Antimalarial drug resistance is a serious obstacle in the persistent quest to eradicate malaria. There is a need for potent chemical agents that are able to act on drug-resistant Plasmodium falciparum populations at reasonable concentrations without any related toxicity to the host. By rational drug design, we envisaged to address this issue by generating a novel hybrid drug possessing two pharmacophores that can act on two unique and independent targets within the cell.

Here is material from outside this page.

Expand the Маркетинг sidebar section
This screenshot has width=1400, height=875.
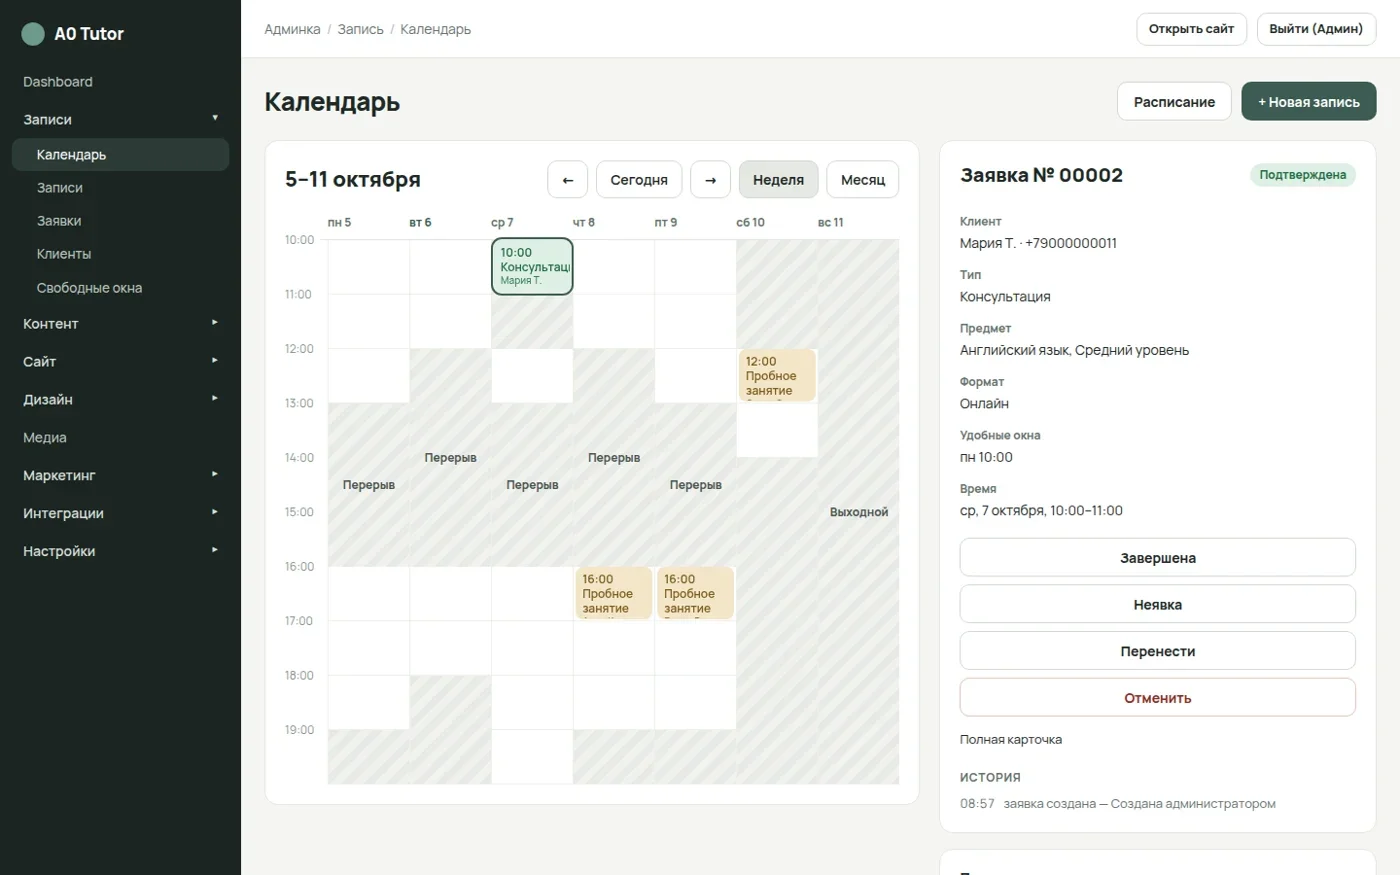point(120,475)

We synthesized a new class of ciprofloxacin-based hybrid molecules, which have been integrated with acridine, quinolone, sulphonamide, and cinnamoyl pharmacophores (1–4). We realized a potent chloroquinolone-ciprofloxacin-based antimalarial hybrid (2, CQ-CFX) whose mechanism of action is unlike that of its parent molecules indicating a unique biological target. CQ-CFX is not only potent against CQ-resistant and susceptible strains of Plasmodium falciparum at low nanomolar concentrations (IC50 values are 63.17 ± 1.2 nM and 25.52 ± 4.45 nM, respectively) but is also not toxic to mammalian and bacterial systems up to 20 μM and 1 μM, respectively.